When the territory went bankrupt in 2016 (having already looted the pension funds of workers) an unelected Financial Oversight and Management Board, commonly referred to as ‘la Junta’, was appointed by the federal government. As part of a debt restructuring plan, the board has imposed brutal austerity measures, resulting in mass job losses for government workers, school closures and privatisation, and the selling off of telecoms and energy to the private sector. One of the most frequent chants on the protests was “Ricky resign and take the Junta with you”.
Rossellό is due to be replaced by Justice secretary, Wanda Vázquez, but as one protester said, “it’s like taking out a cockroach and replacing it with another”. Although debt repayments have been suspended during the restructuring process this is only a temporary measure and vulture bondholders will be demanding their money back once again. The Financial Times now expects a “more bondholder friendly” debt restructuring, i.e. more money for the rich at the expense of current and future pensioners and the working class and poor, in general.
Socialists support the right of Puerto Ricans to decide the future of their own territory and its relationship with the USA. On the basis of capitalism, however, that can only mean a future of endless misery and desperation for the mass of the population.
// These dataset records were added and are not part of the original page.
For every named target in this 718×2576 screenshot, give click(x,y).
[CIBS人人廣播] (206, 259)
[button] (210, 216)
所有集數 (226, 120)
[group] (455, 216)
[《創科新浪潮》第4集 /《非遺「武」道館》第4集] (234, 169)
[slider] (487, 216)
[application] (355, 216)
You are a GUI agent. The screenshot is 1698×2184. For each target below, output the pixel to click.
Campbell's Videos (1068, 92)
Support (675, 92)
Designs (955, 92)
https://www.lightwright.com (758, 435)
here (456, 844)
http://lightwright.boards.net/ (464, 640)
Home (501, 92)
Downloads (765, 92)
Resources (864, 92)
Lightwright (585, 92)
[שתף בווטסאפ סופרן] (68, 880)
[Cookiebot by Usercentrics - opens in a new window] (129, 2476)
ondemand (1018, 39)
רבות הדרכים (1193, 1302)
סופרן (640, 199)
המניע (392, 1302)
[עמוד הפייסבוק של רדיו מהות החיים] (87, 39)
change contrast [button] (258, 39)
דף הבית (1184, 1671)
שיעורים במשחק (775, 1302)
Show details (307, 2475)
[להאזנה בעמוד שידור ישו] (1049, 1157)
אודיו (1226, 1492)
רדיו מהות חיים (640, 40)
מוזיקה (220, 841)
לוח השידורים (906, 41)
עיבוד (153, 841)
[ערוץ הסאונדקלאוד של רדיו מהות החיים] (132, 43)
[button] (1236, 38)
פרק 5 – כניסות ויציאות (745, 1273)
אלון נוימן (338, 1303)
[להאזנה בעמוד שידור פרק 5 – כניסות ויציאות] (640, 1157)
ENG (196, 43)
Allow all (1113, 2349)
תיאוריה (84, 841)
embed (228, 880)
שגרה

Puerto Ricans have dramatically shown that mass action can get results. Now it is necessary for independent organisations of the workers and poor to be built and strengthened around a programme which fights for an end to austerity, abolition of the Junta, non-payment of the debt, and public control of the banking and finance sector and major industries, democratically controlled and managed by the working class. If the hell on earth of the Puerto Rican masses is to be finally ended, these demands must be accompanied by an appeal for solidarity from workers and youth in the whole of the USA, and the struggle for a socialist Puerto Rico and a socialist USA.